Handling food for sale at an address which is also a domestic premises means there are special food safety issues to consider.

Preparing or storing food at home for later sale (including in-kind rewards) is considered a food business. Requirements to be met are the same as for other retail food businesses.

Examples of home-based food businesses include:

  • preparing food for sale at markets or school canteens in a domestic kitchen
  • bed and breakfast accommodation
  • home-based childcare for a fee involving provision of food
  • home-based catering businesses.

Some of the requirements below also apply where the food premises are mostly commercial and people live at the premises, such as restaurants with accommodation for the restaurant owner, family or staff.

It is the responsibility of each food business to understand relevant food safety requirements and comply with them. Some food businesses engage consultants for expert food safety advice and to help them meet compliance obligations. 

Changes for home-based and mixed businesses

Recent changes to the Food Standards Code introduced new food safety requirements for businesses that handle and serve unpackaged, potentially hazardous, ready-to-eat food. The requirements are outlined in each of the sections below.

See also:

Notification, licensing

Before starting, make sure your proposed activities are allowed by your local council. Some councils may not approve operations involving high-risk foods.

Businesses are encouraged to contact the NSW Food Authority at or on 1300 552 406 before notifying to ensure the correct procedure is followed.

When a food business sells direct to the final customer (e.g. from the premises or from a market/school canteen etc.), local councils will regulate these home-based businesses (unless manufacturing high risk foods, see note below). The business needs to notify the local council of their business and food activity details. Notification is satisfied via applications to local council for services, permits and approvals.

When businesses do not retail food direct to the customer (i.e they sell to another party such as a cafe or restaurant to on-sell), they need to notify the NSW Food Authority of their business and food activity details. Some businesses may also be required to be licensed with the Food Authority.

Notification records are private for each food business, so if you purchase an existing business you need to notify the business again with your details.

If manufacturing high-risk foods, you may also be required to hold a licence with the Food Authority to ensure that your business has the capacity to produce safe food before it is supplied to market. These are determined on a case by case basis.

Food Safety Supervisors

Home-based food businesses may be required to appoint a Food Safety Supervisor if they handle and sell food that is:

  • ready-to-eat
  • potentially hazardous (requires temperature control), and
  • not sold in the supplier's original packaging.

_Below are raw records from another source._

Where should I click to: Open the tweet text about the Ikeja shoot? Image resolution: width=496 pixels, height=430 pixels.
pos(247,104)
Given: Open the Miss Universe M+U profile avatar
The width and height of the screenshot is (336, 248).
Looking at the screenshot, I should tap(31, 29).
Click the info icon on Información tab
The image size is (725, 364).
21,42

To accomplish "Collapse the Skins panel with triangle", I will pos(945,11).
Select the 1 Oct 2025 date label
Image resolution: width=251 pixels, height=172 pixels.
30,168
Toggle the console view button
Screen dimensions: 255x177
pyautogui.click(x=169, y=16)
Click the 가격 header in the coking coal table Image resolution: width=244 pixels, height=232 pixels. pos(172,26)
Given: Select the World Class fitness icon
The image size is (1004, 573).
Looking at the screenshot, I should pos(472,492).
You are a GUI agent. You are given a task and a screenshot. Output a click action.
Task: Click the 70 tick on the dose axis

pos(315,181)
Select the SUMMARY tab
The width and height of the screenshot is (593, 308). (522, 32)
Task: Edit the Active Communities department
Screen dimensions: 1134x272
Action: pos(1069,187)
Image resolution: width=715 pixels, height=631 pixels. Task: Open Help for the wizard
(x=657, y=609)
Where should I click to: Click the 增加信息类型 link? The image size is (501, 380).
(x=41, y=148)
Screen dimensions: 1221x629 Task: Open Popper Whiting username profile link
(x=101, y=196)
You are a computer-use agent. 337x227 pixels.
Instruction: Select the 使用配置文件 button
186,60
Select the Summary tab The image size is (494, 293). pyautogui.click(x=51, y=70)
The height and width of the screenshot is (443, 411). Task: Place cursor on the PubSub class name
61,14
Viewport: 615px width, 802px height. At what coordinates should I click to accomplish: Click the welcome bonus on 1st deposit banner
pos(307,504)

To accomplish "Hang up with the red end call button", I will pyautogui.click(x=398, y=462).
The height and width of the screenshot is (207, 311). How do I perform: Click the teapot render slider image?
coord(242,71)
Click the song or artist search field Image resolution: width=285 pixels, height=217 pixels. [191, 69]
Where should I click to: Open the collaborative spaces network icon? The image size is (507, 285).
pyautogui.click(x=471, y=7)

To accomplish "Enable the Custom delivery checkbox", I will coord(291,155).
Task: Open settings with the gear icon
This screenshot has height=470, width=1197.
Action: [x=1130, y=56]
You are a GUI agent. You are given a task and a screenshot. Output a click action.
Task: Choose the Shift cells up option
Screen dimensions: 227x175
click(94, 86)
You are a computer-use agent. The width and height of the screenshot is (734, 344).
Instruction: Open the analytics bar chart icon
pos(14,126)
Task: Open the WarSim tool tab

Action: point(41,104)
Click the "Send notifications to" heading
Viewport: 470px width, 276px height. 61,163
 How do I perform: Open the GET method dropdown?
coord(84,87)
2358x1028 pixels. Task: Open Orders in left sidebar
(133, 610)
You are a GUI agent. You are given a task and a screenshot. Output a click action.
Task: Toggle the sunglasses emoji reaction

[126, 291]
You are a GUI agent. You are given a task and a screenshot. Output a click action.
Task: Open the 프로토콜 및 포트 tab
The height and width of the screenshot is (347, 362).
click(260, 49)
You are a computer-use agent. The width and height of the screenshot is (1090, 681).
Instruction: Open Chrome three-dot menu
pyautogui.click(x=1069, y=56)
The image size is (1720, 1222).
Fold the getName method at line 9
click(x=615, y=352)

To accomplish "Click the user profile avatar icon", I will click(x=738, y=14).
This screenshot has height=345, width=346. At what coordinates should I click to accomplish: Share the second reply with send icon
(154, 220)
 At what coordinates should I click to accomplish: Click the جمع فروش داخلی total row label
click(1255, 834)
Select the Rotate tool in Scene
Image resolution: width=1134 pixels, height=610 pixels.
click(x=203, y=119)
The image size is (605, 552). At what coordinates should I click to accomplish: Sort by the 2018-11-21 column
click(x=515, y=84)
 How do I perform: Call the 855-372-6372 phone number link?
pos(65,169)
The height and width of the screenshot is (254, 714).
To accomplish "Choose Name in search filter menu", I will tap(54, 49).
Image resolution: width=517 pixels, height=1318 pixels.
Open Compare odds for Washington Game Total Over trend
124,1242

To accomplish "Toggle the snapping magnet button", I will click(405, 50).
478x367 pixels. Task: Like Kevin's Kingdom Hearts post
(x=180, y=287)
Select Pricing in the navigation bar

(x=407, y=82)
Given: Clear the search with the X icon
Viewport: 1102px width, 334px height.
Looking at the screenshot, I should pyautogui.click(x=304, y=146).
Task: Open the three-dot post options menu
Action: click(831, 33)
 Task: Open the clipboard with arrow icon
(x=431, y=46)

For more information see Food Safety Supervisors.

Food businesses that hold a NSW Food Authority licence are not required to appoint a Food Safety Supervisor.

Food handler skills

The owners of food businesses are responsible for making sure that all people who handle food or food contact surfaces in their business, and the people who supervise this work, have the skills and knowledge they need to handle food safely.

Food handlers have specific hygiene obligations which apply to them as individuals and which they must comply with. For further details on handling requirements see health and hygiene requirements for food handlers.

Businesses selling unpackaged, potentially hazardous, ready-to-eat food, must also ensure their food handlers have appropriate skills and knowledge in food safety and hygiene under Standard 3.2.2A of the Code.  This is different to the Food Safety Supervisor requirement.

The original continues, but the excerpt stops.